A seguire, annunciando Sunken Waltz da Feast of Wire, Burns si lascia andare ad una pacata riflessione sulle “reti” presenti nella nostra vita e su come i progressi  e le promesse della tecnologia che avrebbero dovuto renderci più vicini ed interconnessi siano in parte state traditi da una realtà che ci vede sempre più atomizzati e isolati nelle nostre “ bolle” individuali.

Thrown to the Wild, Flores y Tamales, ancora cantata da Zavala Ruiz, e la dolce ballata d’amore Music Box, ci accompagnano verso la chiusura del set e l’ispirata esecuzione di Crystal Frontier.

Per il bis, i Calexico sono raggiunti a sorpresa sul palco da Domenico Imperato, giovane cantautore italiano che ha anche aperto la serata, appassionato di musiche  lusofone, con cui improvvisano un nuovo pezzo nato dalla collaborazione col musicista portoghese Raúl Marques.
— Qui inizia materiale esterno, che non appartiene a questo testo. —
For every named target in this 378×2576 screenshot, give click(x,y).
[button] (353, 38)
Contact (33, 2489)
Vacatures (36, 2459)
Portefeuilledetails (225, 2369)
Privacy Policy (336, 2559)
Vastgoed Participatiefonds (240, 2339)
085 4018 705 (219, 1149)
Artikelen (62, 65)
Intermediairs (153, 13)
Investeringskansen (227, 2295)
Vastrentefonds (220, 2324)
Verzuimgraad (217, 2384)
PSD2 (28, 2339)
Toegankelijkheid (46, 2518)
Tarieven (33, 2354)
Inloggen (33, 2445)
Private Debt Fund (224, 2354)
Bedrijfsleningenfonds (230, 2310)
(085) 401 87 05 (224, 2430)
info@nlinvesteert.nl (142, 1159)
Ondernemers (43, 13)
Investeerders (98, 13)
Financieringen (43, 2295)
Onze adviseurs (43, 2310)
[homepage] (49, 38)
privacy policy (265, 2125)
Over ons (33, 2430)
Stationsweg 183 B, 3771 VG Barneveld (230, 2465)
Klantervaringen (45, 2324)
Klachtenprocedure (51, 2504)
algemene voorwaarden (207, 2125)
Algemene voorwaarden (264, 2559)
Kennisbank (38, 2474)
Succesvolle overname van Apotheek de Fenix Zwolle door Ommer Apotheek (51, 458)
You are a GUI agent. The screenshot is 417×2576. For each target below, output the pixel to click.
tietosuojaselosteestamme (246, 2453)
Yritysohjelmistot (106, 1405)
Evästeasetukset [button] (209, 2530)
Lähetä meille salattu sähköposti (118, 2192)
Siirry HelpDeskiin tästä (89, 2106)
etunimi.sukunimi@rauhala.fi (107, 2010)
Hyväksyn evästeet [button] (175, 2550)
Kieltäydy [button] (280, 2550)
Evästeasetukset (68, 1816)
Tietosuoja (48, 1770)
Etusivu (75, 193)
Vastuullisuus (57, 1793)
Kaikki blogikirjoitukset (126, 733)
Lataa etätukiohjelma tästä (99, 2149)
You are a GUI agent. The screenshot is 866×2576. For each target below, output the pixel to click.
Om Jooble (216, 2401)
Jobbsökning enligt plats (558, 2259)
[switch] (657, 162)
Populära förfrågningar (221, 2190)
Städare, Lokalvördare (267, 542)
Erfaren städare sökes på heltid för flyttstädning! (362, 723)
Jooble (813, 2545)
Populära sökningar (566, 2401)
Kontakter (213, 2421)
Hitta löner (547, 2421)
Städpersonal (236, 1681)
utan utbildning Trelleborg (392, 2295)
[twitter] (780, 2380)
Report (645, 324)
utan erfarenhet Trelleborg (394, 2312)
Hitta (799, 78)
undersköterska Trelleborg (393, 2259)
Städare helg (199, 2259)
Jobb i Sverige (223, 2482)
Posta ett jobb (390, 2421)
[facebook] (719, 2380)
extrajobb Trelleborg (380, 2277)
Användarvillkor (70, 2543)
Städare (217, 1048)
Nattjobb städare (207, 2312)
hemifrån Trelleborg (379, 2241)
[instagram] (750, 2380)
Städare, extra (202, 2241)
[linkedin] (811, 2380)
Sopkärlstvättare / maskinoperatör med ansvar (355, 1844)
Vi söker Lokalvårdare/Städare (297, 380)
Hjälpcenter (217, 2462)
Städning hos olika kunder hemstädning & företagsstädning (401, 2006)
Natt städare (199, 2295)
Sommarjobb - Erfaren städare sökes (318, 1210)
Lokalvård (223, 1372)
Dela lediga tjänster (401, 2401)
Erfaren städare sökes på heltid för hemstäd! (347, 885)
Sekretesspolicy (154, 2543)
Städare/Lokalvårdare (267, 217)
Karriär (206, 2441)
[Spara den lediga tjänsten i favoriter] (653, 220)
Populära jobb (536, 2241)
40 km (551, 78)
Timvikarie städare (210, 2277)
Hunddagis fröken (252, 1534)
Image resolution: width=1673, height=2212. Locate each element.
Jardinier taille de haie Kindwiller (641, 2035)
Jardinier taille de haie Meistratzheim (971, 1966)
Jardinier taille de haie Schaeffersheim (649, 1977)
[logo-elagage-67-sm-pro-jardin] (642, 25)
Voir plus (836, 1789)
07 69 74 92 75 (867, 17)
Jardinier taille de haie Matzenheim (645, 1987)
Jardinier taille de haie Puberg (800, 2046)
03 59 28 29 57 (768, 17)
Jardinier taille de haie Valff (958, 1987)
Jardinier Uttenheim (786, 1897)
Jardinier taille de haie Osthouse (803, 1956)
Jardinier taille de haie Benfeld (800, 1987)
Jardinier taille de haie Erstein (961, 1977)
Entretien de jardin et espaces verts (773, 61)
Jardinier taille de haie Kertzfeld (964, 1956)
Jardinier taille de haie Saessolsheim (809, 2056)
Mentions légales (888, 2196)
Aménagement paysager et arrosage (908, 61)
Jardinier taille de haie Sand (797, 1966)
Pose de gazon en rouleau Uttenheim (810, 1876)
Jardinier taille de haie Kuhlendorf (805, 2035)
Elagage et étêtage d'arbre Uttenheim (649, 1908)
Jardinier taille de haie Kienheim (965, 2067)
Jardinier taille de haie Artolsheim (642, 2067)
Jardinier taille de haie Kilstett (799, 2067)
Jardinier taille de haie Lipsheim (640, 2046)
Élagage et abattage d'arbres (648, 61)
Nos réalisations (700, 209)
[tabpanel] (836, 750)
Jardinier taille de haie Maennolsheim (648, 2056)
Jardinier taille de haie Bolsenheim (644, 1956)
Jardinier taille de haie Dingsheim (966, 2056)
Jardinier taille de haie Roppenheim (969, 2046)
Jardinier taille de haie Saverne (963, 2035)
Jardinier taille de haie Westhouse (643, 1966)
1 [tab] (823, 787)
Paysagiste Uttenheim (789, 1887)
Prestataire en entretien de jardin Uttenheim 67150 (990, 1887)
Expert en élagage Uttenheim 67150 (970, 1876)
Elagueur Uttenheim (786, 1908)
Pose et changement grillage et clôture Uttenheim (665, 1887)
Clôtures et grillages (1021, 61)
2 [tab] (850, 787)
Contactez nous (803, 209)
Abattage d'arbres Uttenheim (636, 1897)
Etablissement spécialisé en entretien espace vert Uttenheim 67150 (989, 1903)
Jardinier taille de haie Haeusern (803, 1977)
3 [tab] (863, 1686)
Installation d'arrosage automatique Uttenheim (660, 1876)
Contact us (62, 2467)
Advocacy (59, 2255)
Another space e le festaiole Corona e Guero Canelo vedono il pubblico abbandonare gli spalti dell‘Anfiteatro Pecci per andare a ballare vicino alla band e tributare i musicisti con un saluto gioioso.

A parere di chi scrive, seppure i pezzi con venature più pop dell’ultimo periodo siano piacevoli da ascoltare live, è ancora nelle ballate malinconiche tutte tromba, batteria sussurrata e chitarre lancinanti nonché nelle canzoni più smaccatamente folk e tex mex che si trova ancora la cifra distintiva del Calexico.